Do you know of anyone else blogging on this gathering, or do you plan to give updates? I would LOVE to hear what's being discussed and feel like this is a necessary meeting indeed...

Adoc2be

My parents are heavily involved in their own Methodist church in a rural community. The church's role call is growing for them.

I find having dynamic leaders and speakers is what calls those of us who have fallen to the wayside. Not that I believe my opinion on your blog comment will matter, but here goes:

When I was making in excess of $200k a year, the church people seemed welcoming and loved having me in the Sunday services. I was always asked my latest travels, who I'd helped, if I was headed back to med school yet.

The pastor was amazing at getting his flock to church every week because 1) we loved his stories and 2) those same stories made us go home and rethink our lives and our purpose. He was also very instrumental in helping close the gap between the married couples raising kids, and those of us who were single parents. Overall, our community was wealthy.

In 2007, I told my then employer, a global publicly held company to restate their financials to the SEC as I thought the threshhold for variance had been exceeded for far too many quarters. Including the fraud investigation being done internally by a controller in another country that was being hidden from me (I was VP of internal audit), and some other issues that were waving red flags, I met with my own advisors and deemed it time for restate.

I was fired. My $200k+ job went the way of the dodo bird. And the church people... well, they didn't care so much anymore about whether I came or not... they just wanted to know if I was going to contribute to their retirement home fundraising goals.

I was not. I was dearly trying to save my home in the deepest recession since the Great Depression with a "name" that was now mud.

Not once did any one person reach out from that church, or any other, to see what they could do to help, or just to listen.

Not once did the pastor of that church call to see how I was holding up, if only to lend an ear.

When I turned over the keys to my house in early May, some of the church people showed up at my moving sale to see "what I was going to do with the house" and asked worse/more intrusive questions.

From the pulpit you (lay leaders, pastors, and bishops) can espouse the Bible but you have to instill dignity, goodwill, and hope in your people.

We have gone from a country where we care about our neighbors to a country where we only care about them as long as they are beneath us on the totem pole.

Ironically, as my financial life unwound akin to Hurricane Katrina, I have not changed. Those who knew me before the mess said I'm the same person. I thank God (truly) that HE gave me the dignity to withstand the dishonorable things said and done to me... up to and including my boss who fired me saying, "I've been praying about this situation."

Instill goodwill in your flock. Make sure the people they are on the street are the ones YOU see in your congregation on Sunday mornings. Make sure THEY are reaching out to those in need NOT because they have to, but because they want to.

Instill dignity in your congregation. Make sure the people understand what that dignity is as many have lost their focus on how to behave.

I believe both of those, if seen in others will lead those of us who have left, to come back.

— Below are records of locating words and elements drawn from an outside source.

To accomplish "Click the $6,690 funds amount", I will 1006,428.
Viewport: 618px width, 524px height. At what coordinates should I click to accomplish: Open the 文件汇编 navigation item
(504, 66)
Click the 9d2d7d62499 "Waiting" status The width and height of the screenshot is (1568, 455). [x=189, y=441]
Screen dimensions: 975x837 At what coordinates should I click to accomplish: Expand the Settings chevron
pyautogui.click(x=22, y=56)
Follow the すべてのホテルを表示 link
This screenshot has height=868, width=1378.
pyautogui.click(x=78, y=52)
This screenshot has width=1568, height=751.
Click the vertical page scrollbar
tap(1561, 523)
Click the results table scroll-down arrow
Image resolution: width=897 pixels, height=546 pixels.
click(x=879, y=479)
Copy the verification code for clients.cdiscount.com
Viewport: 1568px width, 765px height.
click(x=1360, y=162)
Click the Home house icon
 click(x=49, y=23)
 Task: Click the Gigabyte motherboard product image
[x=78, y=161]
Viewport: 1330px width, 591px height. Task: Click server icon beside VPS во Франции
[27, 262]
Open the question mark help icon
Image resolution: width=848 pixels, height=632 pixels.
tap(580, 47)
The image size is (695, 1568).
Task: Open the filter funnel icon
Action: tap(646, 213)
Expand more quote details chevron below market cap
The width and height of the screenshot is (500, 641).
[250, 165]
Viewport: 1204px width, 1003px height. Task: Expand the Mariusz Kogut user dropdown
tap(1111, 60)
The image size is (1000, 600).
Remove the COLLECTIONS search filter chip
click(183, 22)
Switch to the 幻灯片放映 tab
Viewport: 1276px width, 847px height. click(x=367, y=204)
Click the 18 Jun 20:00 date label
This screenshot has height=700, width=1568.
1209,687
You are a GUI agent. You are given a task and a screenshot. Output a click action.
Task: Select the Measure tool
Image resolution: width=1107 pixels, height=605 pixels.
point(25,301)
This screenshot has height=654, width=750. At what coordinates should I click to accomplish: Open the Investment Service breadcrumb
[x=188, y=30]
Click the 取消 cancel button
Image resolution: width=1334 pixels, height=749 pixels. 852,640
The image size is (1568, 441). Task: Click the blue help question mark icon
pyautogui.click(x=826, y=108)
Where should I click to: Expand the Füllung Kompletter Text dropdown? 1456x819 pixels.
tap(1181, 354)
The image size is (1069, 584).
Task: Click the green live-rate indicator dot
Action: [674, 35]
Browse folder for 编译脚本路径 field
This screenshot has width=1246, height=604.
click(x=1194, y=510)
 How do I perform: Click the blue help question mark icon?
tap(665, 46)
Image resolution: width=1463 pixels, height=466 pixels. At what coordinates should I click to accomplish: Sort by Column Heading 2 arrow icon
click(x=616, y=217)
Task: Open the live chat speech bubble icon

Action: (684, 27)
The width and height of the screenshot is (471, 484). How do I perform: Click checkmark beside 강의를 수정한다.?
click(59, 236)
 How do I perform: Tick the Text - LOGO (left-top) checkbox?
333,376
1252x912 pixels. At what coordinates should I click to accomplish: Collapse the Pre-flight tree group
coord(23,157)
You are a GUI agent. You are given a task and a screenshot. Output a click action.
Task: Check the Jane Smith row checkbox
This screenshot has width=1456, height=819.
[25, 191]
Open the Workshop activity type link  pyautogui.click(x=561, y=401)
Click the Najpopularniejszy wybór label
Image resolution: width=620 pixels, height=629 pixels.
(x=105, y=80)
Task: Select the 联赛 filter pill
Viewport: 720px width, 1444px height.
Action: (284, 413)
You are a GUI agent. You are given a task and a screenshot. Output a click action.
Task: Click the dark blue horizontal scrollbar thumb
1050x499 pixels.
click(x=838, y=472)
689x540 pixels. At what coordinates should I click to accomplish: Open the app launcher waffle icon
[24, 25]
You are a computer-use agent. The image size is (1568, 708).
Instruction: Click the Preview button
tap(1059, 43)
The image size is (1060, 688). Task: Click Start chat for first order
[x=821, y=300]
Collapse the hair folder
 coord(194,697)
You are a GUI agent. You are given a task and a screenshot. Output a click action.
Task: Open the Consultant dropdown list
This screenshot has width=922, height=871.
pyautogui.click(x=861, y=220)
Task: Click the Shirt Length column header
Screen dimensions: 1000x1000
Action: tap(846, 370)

It is not that I don't believe. I don't believe in the people who enjoyed watching my life unwind and have no desire to return to them (or the church).

My best to you and your family at this really hard time. Ava remains in my thoughts, your family in my prayers.

Matt J.

Adoc2be, I'm sorry. I very suddenly came to a realization this week that I'm leading my church in a way that fosters similar attitudes and repentantly pray that your experience will not happen where I am. I hope you don't mind if I share your story as I seek to lead us.

Mark, I'm praying for y'all. I hope that the wisdom you all find from Jesus in your time together will help all of us United Methodist pastors lead faithfully.

Cbarbour

It's hard for me to imagine you and 135 other people trying to figure out how to reach people by traveling to what looks like God's country. I'm looking at this restaurant wondering what the average meal costs.

I'm not surprised that the average person feels far from Christ. They're far from their church leadership.

Mark Beeson

Thanks Charbour.

I probably should have mentioned that all the bishops, pastors and all their spouses were invited here by a wonderful couple who gifted most of the expenses for this meeting! Amazing generosity! They were so committed to this gathering (unlike anything that has happened before) that they joyfully offered this gift. I'm glad you prompted me to publicly express our deep and sincere appreciation for their marvelous contribution to our efforts - including the costs of this meal.

- Mark Beeson

PS - By the way, you'd be surprised how many people in "God's country" feel far from Christ.

Cbarbour

That's great to hear but what I meant is that I wonder how hard is it for people to relate to the church leadership anymore. And vice versa. For the average person, a night at Olive Garden is a big deal. I certainly don't begrudge you any of the blessings you have, but look at your life. Fishing, traveling, Rome, fine dining.

When so many people are unemployed or under employed and don't know how they're going to put food on the table or pay the mortgage, do they feel their church leadership understands and/or cares about them?